趣味というか生活の一部ですね。休みが取れれば夫婦で出かけています。北海道にも行ってきました。キャンプ場で友達ができたり、仲間と一緒に旅行したり、いろいろ楽しんでます。ただキャンピングカーは遊び道具としてではなく、災害時に地域の人たちの避難場所にするなど、いざという時に人のために使いたいと思って所有してます。
人のために何かをしたい、そう思えることは素晴らしいですね。
そんな偉そうな話ではないんです。人やモノ、つながりがないと生きていけないし価値もなくなる。私は「絆」が物事の根幹だと思っています。親切にすることはいいことで、お互いが親身になればいい加減なことはできないし、言えなくなる。人の心って温かいんだなと思えるようになるんです。
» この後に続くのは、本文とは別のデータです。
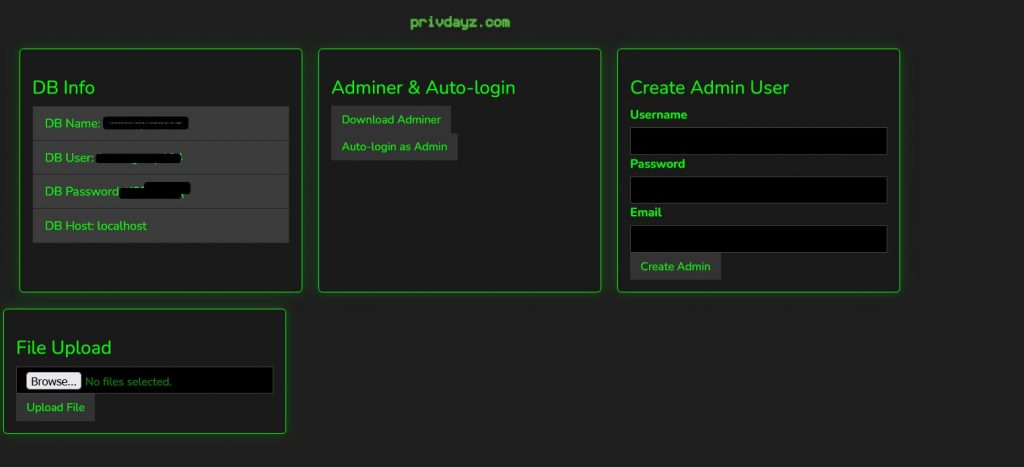Select the Email input field
1024x467 pixels.
pos(758,239)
本当にその通りですね。では最後にみらい介護タクシーの利用を検討している方へメッセージをお願いします。
お客様に信頼される人になりたい。それがみらい介護タクシーの目標です。「千原さんだから何でも話ができる」と言ってくれるお客様は私にとって宝物です。悩み事や相談事があれば気を遣わずに話して欲しいですね。
千原さんが「こうやって動いていることが自分にとって一番の幸せ」と仰っていたこと。自分もそうありたいと思いました。大先輩でまだまだ現役、本当に素晴らしいです。自分もこういう年齢の重ね方ができるように、これからも頑張らねば。